I rencently went through an old Prolog project made during my studies to solve Wordle. The program uses a file containing 7980 words that should be sorted by the "value" it brings. With this solver, there was a Python code that I made to generate this file using information theory. Because I was unable to understand what I wrote and because it was slow and probably not that good, I have decided to recode it but I'm facing a problem: my code is very very slow. To compute the entropy of 1 word, the best I get is 0.5s, so it takes 0.5*7980s to run which is (if my math is good) more than an hour !
Here the code I use for testing :
import math
import time
def read_words(path):
words = []
with open(path, "r") as file:
while line := file.readline():
line = line.replace("word([", "").replace("]).", "").replace("\n", "")
words.append("".join([l.strip().replace("'", "") for l in line.split(",")]))
return words
def get_int_pattern(soluce, w):
res = [0, 0, 0, 0, 0]
used = [False, False, False, False, False]
wrange = range(len(w))
for i in wrange:
if w[i] == soluce[i]:
res[i] = 2
used[i] = True
for i in wrange:
if used[i]:
continue
for j in wrange:
if not used[j] and w[i] == soluce[j]:
res[i] = 1
used[j] = True
break
res_value = 0
for i, r in enumerate(res):
res_value += r * 3 ** i
return res_value
def generate_int_pattern_matrix(all_words):
wlen = len(all_words)
matrix = {}
start_time = time.time()
for i, w in enumerate(all_words):
matrix[w] = {}
for w2 in all_words:
matrix[w][w2] = get_int_pattern(w, w2)
print("\rGenerating int matrix {}/{} {}s".format(i+1, wlen, round(time.time() - start_time, 1)), end="")
print()
return matrix
def int_pattern_match(word, pattern, test):
return get_int_pattern(test, word) == pattern
def int_pattern_match2(matrix, word, pattern, test):
return matrix[test][word] == pattern
all_words = read_words("../save/word_origin.pl")
wlen = len(all_words)
all_patterns = range(243)
pattern_matrix = generate_int_pattern_matrix(all_words)
HTimeC = HTimeL = HTimeS = 0
start_time = time.time()
for w in all_words:
H = 0
HTimeS = time.time()
for p in all_patterns:
count = 0
for w2 in all_words:
if int_pattern_match2(pattern_matrix, w, p, w2):
count += 1
if count == 0:
continue
proba = count / wlen
H += proba * -math.log2(proba)
HTimeC += time.time() - HTimeS
HTimeL += 1
print("\r{}/{} H={} averageHTime={} totalSec={}s".format(HTimeL, wlen, H, round(HTimeC/HTimeL, 3), round(time.time() - start_time, 1)), end="")
print()
For the explanations, I'm computing the entropy for each word, which correspond to the average information that we should get if we play it.
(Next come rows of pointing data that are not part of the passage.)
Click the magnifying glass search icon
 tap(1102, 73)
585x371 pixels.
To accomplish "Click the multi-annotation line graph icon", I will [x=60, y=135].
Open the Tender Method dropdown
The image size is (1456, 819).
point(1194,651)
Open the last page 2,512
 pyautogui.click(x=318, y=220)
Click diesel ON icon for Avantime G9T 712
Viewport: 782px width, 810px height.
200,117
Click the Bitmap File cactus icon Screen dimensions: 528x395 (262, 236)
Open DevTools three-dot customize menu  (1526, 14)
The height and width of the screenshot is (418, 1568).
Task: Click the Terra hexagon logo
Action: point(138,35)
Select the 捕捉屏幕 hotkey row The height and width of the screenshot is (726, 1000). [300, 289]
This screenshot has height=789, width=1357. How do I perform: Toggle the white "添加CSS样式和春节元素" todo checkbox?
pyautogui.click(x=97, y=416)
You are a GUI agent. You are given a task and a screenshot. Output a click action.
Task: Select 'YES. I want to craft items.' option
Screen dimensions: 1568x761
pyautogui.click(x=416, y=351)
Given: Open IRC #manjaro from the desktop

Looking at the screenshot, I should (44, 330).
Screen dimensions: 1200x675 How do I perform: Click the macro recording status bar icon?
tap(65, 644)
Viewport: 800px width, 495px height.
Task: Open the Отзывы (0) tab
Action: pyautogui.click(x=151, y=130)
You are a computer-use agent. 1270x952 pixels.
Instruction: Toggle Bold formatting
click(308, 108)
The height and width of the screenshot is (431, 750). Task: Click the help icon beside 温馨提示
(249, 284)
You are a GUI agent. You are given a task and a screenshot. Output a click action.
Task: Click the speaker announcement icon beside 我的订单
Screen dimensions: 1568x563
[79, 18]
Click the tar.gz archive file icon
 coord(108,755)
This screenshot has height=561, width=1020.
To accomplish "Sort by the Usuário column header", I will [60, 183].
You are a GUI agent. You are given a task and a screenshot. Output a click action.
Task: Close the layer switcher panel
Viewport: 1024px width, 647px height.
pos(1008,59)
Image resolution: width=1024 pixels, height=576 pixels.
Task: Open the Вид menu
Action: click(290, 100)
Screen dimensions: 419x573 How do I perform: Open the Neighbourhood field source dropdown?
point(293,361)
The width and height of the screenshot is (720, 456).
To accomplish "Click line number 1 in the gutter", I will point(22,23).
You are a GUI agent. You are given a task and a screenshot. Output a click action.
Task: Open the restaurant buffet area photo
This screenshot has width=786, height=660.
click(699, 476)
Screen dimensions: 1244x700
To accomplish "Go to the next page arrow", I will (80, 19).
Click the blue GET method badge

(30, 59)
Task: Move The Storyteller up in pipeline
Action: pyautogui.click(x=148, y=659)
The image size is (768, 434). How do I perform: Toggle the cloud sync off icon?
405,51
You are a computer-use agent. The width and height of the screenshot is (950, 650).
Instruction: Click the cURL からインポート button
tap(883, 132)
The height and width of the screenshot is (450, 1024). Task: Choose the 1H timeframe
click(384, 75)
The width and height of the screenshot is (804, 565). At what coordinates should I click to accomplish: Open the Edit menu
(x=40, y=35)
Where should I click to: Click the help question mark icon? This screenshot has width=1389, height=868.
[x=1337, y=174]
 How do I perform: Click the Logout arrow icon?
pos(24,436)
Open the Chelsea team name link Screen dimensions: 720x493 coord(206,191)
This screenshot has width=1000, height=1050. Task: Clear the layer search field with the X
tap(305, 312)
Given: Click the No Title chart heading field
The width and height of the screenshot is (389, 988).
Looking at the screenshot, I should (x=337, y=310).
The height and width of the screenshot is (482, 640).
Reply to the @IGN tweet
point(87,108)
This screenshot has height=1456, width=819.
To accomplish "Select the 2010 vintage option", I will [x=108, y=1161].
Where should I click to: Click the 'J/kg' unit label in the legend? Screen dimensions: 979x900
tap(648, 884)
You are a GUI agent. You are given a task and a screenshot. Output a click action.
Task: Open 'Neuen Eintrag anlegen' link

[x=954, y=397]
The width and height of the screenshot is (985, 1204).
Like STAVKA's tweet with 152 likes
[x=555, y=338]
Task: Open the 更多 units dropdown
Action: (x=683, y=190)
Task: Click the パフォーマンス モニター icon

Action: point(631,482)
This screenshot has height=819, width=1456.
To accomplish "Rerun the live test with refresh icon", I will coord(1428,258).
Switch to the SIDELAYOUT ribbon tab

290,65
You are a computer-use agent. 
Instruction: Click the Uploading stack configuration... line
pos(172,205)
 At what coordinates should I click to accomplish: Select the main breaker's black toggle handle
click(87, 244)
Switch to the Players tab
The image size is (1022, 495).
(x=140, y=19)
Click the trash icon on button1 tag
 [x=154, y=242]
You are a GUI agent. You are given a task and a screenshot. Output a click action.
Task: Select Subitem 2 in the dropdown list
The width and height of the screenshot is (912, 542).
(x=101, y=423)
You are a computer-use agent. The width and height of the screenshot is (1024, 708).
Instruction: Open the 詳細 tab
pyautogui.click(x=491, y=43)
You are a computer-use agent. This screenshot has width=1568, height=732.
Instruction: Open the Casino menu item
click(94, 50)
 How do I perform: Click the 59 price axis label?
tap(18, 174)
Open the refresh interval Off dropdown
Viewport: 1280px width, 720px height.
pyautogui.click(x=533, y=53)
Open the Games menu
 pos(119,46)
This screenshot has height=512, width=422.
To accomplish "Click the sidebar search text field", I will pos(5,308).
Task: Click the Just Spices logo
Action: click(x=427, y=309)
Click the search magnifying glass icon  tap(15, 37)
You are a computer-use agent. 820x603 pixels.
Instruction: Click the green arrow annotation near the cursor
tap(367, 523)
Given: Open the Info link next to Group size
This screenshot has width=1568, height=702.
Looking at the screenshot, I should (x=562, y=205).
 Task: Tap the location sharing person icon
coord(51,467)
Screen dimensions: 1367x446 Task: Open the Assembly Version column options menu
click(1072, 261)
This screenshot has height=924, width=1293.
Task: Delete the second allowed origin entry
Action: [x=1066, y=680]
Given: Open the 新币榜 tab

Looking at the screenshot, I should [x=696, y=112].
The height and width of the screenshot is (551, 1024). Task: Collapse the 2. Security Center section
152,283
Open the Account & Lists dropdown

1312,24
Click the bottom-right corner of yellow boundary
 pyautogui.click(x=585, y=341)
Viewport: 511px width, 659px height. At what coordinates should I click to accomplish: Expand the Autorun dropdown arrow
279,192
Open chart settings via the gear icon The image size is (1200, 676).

For this, for each pattern of color possible (combination of 5 green, orange or black), I count the number of words that can have made this pattern if they were the solution. The information I get for a pattern is : -log2(p) where p = count / total words. The entropy of a word is the sum of the information value of each pattern multiplied by their probability.
A pattern is coded in a base 3 int because it is faster than string for comparison. ex: 189 = 2*3^4 + 1*3^3 + 0*3^2 + 0*3^1 + 0*3^0 = green, orange, black, black, black.
The int_pattern_match2(matrix, word, pattern, test) function checks if test matches a pattern by comparing the given pattern and the pattern produced when playing word with test as the solution. If they match, it means that test could be the solution.
The generate_int_pattern_matrix(all_words) function pre-compute all the patterns in approximately 2min. I have tried to save this in a file and load it to avoid running it gain but it is slower and makes Codium crash apparently.
I posted the file containing all the words here: https://drive.google.com/file/d/1TxU9LsGWpFJPckaAWCa5fABBnUVXRTm9/view?usp=sharing.
I remember getting inspirations from youTube videos of ScienceEtonnante (french) and 3Blue1Brown. The first one was saying that his code, for the first turn, takes like 1 minute to run... how am I that slow ? it has been 2 days and I don't know what to do anymore. How can I optimize my code ?
Thanks a lot to those who may answer.